The initiative was started to improve career prospects for Black youth in the UK and diversify the representation of Black talent across industries. According to the Law Society’s latest Annual Statistics Report, just 2.1% of solicitors with practising certificates identified as Black. Keen to challenge the lack of representation in the sector, in 2020, the Law Society held Achieving Change Together roundtables with law firms to understand the experiences of Black solicitors in large law firms, including their underrepresentation at senior levels.
Law Society president Stephanie Boyce said: “I am delighted to welcome five ambitious young people to the Law Society. I hope their internships provide building blocks for their future – I know the Law Society will be enriched by their time with us. Ninety legal and compliance firms are also participating in the scheme, which I am pleased to see, particularly as 10 of the larger law firms are opening their doors to host interns and help them gain experience to get on the career ladder.
“I’ve made no secret of the setbacks I faced trying to break into the legal sector.
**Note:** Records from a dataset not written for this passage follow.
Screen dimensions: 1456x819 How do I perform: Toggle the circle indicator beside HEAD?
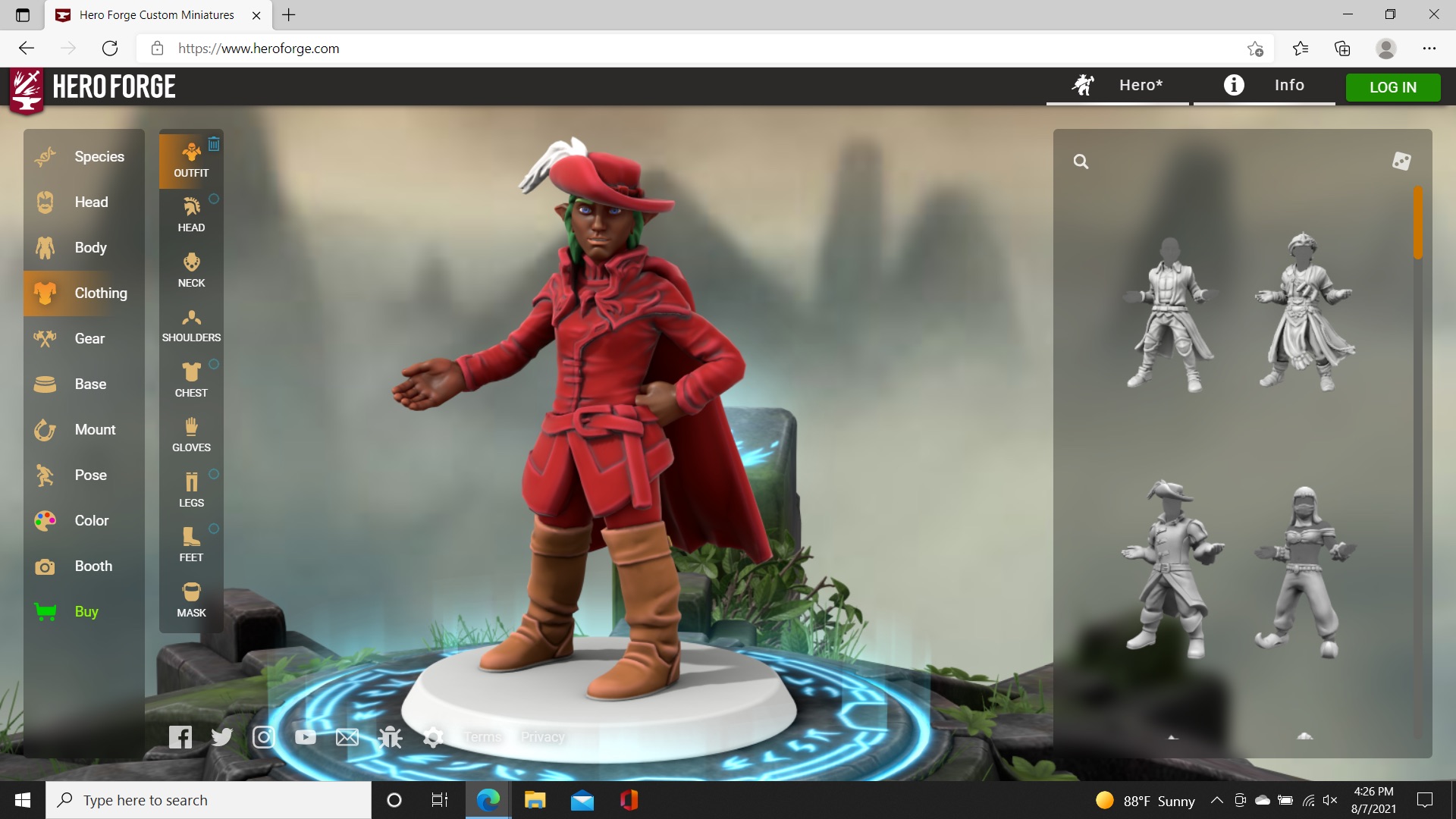coord(214,199)
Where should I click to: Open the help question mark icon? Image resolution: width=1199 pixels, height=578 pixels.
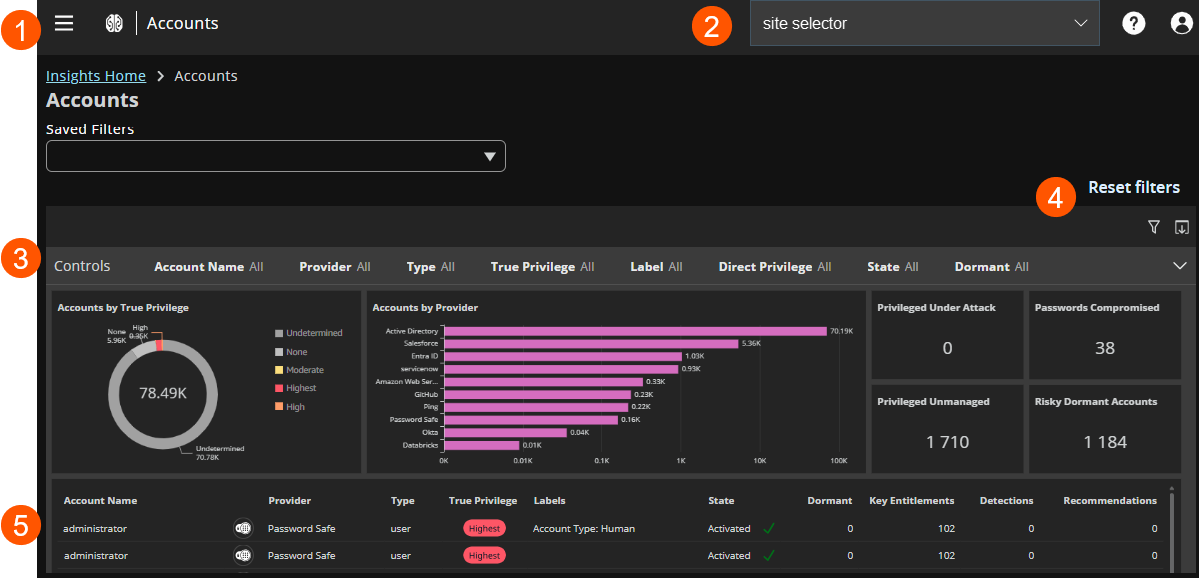[x=1133, y=23]
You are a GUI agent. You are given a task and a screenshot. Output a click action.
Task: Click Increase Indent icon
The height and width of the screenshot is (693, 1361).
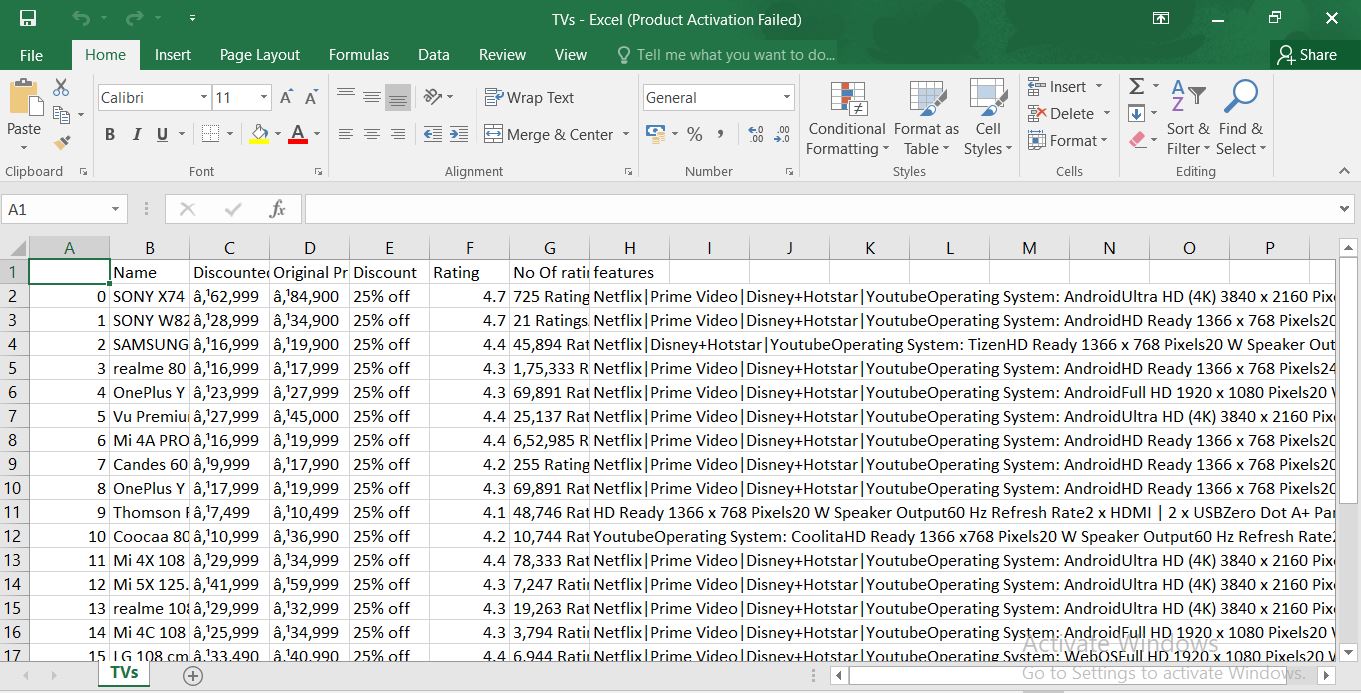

As I was brought up in a single-parent household on a council estate, I found I didn’t have the connections that others may have had to get their foot in the door when I was starting out.
“However, I kept persevering and eventually qualified as a solicitor in 2002, having found a training contract at a local firm in Buckinghamshire.
“There is evidence to suggest that diversity in the profession varies greatly by the size of the firm and at different levels within the profession. The profession must continue to reflect on how we can welcome new voices and experiences into our businesses and how we can retain and progress them. It is imperative we talk openly and honestly to ensure we are creating a culture change in the organisations we work in, not just pursuing our own success.”
Law Society legal policy intern Dorcas Baah added: “I was incredibly motivated by the appointment of Stephanie Boyce as the Law Society’s president, as it gave a powerful example of representation. It showed me that I could make my mark in the legal profession despite any barriers I might face.
“I hope that by gaining this internship, I will similarly encourage other people from minority or disadvantaged backgrounds to work hard and aim for their ambitions in different sectors and organisations – even when they seem out of reach.”